YOUR ASSIGNMENT |
The result is the exact lines from the one containing "You are a computer-use" through the final line of the entries; leave out the pictures.
--- START ---
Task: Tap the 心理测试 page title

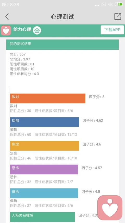Action: [63, 17]
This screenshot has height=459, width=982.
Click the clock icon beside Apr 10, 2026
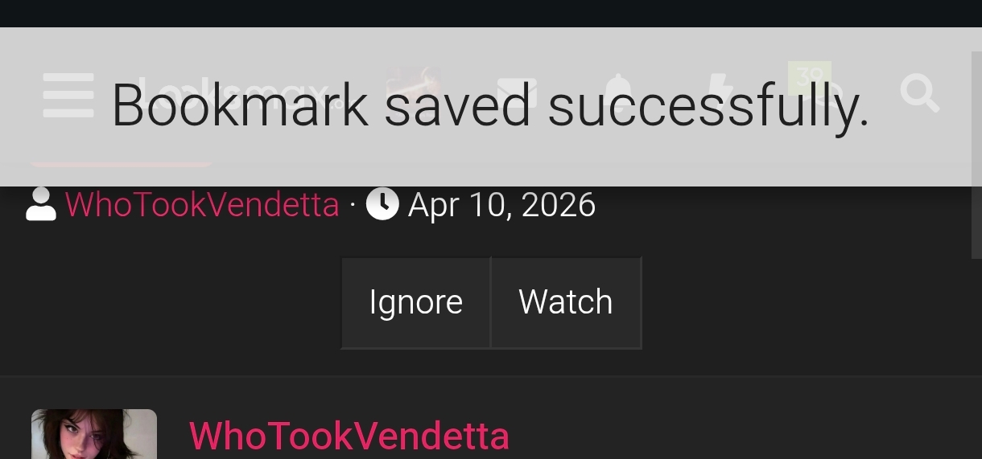tap(382, 204)
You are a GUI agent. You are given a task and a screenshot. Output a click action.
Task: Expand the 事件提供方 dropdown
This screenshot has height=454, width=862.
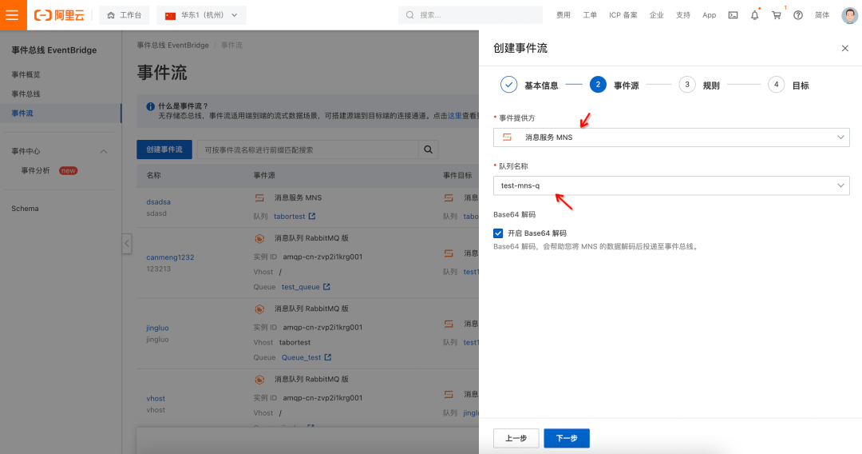(x=671, y=137)
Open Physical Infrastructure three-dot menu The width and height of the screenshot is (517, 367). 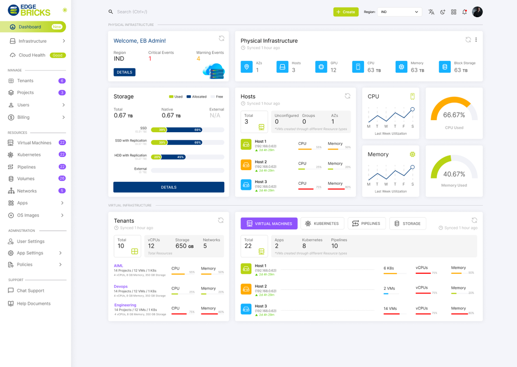pos(476,40)
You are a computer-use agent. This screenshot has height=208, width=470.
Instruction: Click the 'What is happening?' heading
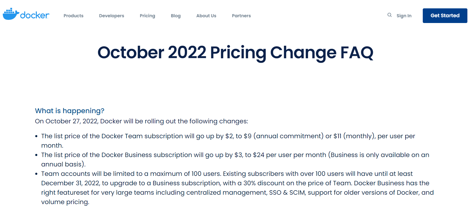point(70,111)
--- END ---
THE ANSWER |
You are a computer-use agent. This screenshot has height=208, width=470.
Instruction: Click the 'What is happening?' heading
point(70,111)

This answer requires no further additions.